TL;DR — Searching for similar code in binaries is like finding a needle in a haystack. Tracelets — short sequences of instructions along execution paths — provide a robust unit of comparison that survives compilation differences.
The Problem
Given a known binary function — for example, a vulnerable function in a library — we want to find similar functions in other binaries. This is critical for vulnerability detection: if a security flaw is found in one compiled version of a function, we need to locate all other binaries that contain a version of the same function.
But direct comparison fails. Different compilers rearrange instructions, use different registers, apply different optimizations, and even change the control flow structure. A function compiled with GCC -O0 can look completely different from the same function compiled with Clang -O2, even though they perform the exact same computation.
The Key Idea
Instead of comparing entire functions at once, we decompose each function into tracelets — short, bounded-length paths through the control flow graph. Each tracelet captures a small unit of computation: a sequence of instructions that might execute consecutively along some path.
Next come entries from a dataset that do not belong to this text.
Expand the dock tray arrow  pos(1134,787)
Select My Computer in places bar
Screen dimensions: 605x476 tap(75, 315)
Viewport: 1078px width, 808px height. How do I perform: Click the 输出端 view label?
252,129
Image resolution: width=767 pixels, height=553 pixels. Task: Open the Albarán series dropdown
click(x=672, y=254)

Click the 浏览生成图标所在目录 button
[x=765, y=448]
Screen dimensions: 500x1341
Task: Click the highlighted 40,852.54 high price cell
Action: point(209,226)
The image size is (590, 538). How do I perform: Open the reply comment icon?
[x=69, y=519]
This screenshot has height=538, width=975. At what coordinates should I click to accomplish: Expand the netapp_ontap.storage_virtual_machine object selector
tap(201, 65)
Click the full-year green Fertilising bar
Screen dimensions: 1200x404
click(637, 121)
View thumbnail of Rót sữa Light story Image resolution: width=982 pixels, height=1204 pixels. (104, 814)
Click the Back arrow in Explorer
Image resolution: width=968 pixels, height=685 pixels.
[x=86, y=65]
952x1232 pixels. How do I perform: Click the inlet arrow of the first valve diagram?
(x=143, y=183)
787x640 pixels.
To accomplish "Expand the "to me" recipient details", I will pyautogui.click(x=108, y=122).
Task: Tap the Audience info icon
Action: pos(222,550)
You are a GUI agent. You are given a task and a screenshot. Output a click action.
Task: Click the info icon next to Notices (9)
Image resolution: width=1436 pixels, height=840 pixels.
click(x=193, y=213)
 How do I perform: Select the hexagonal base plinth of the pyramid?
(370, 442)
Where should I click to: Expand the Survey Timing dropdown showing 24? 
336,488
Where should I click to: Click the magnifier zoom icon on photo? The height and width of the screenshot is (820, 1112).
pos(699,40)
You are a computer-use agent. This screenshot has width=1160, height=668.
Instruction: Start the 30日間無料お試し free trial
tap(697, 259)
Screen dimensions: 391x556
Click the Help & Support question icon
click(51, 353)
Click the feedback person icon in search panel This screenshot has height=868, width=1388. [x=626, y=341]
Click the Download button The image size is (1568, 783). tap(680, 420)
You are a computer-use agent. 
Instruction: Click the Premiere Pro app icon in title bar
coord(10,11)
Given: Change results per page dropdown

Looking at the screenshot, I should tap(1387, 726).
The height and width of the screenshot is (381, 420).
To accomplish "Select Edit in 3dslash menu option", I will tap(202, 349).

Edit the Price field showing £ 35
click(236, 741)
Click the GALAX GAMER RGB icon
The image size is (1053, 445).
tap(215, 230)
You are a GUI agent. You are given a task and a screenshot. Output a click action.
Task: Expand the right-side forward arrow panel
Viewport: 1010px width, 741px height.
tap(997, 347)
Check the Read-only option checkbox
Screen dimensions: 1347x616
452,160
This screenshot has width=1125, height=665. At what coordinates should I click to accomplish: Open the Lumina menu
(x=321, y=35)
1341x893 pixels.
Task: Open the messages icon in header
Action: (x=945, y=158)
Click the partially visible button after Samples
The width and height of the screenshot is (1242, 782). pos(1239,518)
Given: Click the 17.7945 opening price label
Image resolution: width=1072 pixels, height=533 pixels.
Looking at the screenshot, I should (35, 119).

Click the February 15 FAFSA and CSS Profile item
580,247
The key insight is that while compilers may rearrange the global structure of a function, these small local computations tend to be preserved. By matching tracelets between a query function and target functions, we can identify similar code even when the overall structure differs dramatically.
Interactive Demo: Tracelet Search
Tracelet-Based Binary Code Search
Query Function (vulnerable_parse)
Target Binary
Click "Extract Tracelets" to decompose the query function into tracelets along CFG paths.
How It Works
CFG Decomposition
Each binary function is disassembled and its control flow graph (CFG) is recovered. The CFG represents basic blocks as nodes and control flow transitions as edges. This is the standard starting point for binary analysis.
Tracelet Extraction
We enumerate paths of bounded length k through the CFG. Each path visits at most k basic blocks. The instructions along each path form a tracelet — a concrete sequence of instructions that might execute in order. By keeping the length bounded, we get a manageable number of tracelets while still capturing meaningful computation patterns.
Tracelet Matching
To compare two functions, we match their tracelets using a similarity metric that accounts for register renaming, constant differences, and minor instruction reordering. Each tracelet from the query is matched against the best-fitting tracelet in the target. The overall similarity score is the fraction of query tracelets that find a good match.
Results
Tracelet-based search effectively finds similar code across different compilers (GCC, Clang, ICC) and optimization levels (O0 through O3). The decomposition into tracelets provides robustness: even when a compiler completely restructures the control flow, the local computation patterns captured by tracelets remain recognizable. This enables practical vulnerability search in stripped binaries at scale.
The approach was evaluated on real-world binaries compiled with different compilers and optimization levels. Key findings include:
- High precision in cross-compiler search, correctly identifying functions compiled from the same source code across GCC, Clang, and ICC.
- Resilience to optimization level differences — functions compiled at O0 can be matched to their O2 or O3 counterparts.
- Scalability to large codebases, enabling practical vulnerability search across repositories of compiled software.